Start of Data extracts
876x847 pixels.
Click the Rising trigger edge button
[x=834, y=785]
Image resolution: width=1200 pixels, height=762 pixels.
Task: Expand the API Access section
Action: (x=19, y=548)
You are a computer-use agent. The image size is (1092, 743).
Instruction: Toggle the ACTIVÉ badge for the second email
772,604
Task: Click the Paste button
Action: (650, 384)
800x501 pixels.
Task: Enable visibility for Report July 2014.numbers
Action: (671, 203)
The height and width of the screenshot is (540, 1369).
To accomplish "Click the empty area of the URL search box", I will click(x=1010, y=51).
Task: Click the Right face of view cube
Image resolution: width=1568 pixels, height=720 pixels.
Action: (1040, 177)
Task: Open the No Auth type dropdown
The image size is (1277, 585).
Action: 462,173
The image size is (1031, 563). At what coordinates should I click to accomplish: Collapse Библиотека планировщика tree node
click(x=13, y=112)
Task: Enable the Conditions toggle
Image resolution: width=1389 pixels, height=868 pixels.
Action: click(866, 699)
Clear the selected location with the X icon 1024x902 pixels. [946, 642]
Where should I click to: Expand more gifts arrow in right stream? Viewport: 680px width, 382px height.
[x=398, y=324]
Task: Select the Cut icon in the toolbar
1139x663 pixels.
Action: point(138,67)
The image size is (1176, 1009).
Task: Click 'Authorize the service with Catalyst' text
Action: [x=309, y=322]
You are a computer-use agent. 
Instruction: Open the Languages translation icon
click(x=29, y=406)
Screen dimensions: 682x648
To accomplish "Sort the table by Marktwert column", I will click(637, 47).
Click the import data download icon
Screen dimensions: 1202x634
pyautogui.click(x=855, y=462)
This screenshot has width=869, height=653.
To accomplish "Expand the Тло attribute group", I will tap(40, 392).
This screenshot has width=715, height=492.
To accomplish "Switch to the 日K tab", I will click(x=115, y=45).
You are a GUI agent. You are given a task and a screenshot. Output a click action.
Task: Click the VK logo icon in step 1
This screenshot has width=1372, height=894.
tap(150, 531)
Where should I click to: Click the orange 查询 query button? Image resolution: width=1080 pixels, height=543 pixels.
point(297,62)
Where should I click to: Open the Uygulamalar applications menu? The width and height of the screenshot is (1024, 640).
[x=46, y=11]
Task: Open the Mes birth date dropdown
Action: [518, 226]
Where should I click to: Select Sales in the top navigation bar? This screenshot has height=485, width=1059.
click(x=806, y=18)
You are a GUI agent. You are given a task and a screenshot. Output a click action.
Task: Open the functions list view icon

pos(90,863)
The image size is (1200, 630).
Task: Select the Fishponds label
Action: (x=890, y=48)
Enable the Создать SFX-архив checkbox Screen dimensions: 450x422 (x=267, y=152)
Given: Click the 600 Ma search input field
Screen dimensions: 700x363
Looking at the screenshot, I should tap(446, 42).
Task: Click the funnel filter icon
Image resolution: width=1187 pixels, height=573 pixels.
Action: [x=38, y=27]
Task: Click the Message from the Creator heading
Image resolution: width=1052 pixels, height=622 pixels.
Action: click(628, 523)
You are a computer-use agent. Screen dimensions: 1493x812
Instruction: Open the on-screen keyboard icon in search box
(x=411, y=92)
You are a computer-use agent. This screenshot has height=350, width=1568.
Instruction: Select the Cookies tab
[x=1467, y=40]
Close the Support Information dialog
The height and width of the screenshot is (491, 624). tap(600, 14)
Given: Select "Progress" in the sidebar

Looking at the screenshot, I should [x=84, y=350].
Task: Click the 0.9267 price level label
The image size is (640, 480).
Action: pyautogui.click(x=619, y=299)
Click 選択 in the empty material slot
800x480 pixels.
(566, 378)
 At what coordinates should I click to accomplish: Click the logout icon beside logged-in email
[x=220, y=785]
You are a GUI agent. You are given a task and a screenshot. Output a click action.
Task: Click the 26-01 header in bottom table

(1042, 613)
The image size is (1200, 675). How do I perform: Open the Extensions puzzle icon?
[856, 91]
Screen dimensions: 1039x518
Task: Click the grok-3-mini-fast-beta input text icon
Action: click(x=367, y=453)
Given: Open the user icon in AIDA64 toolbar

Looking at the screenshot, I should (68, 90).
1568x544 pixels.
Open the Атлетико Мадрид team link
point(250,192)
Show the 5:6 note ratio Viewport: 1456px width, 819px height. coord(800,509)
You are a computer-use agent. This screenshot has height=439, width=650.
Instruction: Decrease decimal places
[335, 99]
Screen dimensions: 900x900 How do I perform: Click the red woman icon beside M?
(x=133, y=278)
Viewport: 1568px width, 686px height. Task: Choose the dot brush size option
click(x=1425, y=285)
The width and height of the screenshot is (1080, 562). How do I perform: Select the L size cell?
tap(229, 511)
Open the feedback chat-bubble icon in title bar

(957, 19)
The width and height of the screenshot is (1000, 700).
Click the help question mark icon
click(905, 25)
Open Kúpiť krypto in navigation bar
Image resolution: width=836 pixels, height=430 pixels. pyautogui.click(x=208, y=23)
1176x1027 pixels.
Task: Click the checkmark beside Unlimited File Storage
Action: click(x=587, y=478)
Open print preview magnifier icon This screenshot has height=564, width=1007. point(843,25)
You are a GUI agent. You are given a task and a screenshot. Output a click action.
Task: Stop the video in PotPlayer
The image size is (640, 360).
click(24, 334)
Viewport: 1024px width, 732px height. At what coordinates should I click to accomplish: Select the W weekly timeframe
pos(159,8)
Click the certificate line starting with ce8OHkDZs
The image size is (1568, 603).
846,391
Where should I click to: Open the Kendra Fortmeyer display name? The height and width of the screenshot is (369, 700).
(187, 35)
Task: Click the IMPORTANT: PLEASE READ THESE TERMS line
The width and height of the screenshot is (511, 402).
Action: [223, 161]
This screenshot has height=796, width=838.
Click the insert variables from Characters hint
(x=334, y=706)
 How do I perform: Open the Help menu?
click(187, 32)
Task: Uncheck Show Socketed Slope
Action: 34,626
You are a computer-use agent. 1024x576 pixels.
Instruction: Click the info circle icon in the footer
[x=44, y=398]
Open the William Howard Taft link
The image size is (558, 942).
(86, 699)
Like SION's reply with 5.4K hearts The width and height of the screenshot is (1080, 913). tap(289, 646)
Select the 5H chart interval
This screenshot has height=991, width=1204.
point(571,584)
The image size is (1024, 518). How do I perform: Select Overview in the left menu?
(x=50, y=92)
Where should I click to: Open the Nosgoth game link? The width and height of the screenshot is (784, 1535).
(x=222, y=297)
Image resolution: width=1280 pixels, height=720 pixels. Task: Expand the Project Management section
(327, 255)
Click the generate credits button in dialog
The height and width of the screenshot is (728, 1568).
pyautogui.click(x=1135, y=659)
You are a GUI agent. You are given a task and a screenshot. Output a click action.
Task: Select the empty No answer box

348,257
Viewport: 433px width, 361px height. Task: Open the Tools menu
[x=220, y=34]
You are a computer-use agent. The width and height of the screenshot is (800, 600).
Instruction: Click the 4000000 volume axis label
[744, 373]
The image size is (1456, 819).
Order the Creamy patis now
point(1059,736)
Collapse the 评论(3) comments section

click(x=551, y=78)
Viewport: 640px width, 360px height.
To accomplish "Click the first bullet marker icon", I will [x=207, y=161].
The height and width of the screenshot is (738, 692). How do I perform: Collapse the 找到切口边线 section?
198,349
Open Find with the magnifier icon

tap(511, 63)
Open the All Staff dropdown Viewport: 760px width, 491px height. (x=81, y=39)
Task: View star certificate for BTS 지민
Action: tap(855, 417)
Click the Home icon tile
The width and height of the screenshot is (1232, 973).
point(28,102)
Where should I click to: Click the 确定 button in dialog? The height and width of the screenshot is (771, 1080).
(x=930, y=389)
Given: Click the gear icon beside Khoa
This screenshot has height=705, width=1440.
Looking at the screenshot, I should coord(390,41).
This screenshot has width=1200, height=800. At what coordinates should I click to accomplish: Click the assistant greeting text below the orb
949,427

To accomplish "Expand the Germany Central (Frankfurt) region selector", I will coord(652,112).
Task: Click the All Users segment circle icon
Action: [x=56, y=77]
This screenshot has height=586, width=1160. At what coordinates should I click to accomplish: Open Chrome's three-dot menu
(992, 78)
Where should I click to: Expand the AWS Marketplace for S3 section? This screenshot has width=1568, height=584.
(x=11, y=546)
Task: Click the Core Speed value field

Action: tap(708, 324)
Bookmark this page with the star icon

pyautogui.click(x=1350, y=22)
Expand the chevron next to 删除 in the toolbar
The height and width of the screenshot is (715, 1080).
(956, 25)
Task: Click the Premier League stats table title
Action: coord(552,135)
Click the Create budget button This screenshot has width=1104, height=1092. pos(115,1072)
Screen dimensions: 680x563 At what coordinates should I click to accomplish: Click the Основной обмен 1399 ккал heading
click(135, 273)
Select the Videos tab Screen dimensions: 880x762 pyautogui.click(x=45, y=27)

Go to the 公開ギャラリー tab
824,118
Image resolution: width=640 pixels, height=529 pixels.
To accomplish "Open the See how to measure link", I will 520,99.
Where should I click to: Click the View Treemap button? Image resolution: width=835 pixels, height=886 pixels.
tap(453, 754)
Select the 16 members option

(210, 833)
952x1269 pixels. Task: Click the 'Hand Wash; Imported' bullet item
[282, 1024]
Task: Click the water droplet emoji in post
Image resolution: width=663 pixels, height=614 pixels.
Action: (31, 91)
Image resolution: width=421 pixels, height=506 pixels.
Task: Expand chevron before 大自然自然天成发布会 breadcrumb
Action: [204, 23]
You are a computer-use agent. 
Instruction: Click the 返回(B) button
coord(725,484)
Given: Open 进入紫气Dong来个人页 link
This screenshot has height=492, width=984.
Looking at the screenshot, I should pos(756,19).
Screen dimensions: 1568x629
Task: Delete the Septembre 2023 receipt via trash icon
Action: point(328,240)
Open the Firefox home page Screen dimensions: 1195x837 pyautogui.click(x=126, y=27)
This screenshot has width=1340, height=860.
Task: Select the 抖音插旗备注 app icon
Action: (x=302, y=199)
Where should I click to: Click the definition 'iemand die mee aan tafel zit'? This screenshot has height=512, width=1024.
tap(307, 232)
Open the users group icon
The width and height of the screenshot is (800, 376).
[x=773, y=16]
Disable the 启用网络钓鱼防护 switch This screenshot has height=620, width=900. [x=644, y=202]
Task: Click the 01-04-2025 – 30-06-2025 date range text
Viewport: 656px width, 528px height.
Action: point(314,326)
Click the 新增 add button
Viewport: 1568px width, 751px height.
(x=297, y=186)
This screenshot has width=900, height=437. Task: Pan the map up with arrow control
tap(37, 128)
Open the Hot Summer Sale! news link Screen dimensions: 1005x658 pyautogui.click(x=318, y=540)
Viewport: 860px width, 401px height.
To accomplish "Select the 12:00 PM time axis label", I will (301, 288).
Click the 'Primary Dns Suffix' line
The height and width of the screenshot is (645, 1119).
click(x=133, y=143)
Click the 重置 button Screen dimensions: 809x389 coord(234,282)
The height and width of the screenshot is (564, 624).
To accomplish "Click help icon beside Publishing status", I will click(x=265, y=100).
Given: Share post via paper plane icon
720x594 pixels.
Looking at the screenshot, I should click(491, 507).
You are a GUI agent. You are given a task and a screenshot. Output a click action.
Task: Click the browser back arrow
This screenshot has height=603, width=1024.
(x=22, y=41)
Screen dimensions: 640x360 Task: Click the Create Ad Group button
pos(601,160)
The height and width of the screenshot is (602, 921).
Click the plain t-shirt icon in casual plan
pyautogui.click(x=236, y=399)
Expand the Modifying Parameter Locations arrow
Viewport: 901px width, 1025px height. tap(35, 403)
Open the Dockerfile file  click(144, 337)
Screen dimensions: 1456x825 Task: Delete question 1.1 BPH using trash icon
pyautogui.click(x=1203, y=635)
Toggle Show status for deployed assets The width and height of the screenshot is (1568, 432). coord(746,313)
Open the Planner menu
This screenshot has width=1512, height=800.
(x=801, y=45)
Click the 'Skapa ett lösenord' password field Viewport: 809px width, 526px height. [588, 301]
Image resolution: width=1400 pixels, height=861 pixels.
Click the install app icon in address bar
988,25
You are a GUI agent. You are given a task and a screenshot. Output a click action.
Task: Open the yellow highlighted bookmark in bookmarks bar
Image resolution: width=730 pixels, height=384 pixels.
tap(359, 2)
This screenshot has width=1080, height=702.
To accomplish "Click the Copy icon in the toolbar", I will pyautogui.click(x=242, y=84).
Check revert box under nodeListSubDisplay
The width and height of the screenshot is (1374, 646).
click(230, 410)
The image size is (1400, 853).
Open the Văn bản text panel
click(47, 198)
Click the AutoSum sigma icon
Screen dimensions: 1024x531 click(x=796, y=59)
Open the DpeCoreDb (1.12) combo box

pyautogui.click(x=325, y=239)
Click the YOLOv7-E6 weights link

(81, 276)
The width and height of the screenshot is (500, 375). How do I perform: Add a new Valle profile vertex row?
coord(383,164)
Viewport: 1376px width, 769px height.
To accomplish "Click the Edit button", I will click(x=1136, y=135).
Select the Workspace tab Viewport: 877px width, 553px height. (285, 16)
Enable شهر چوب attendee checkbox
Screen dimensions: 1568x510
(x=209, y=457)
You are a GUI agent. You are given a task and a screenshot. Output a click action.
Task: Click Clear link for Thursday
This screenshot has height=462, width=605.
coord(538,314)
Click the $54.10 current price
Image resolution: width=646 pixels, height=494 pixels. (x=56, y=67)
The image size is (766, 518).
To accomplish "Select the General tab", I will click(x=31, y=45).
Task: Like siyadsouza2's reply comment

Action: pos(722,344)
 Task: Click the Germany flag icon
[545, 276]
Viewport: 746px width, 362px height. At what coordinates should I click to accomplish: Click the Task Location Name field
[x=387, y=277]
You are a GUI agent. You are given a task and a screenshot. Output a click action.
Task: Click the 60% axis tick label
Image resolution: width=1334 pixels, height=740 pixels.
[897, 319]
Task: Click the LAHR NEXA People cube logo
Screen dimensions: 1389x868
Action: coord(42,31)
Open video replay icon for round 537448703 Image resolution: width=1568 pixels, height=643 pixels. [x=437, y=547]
End of Data extracts
■ **Task objective**
Report, for the data above, every line in which the string "cube" appears.

■ **Task response**
Task: Click the Right face of view cube
Task: Click the LAHR NEXA People cube logo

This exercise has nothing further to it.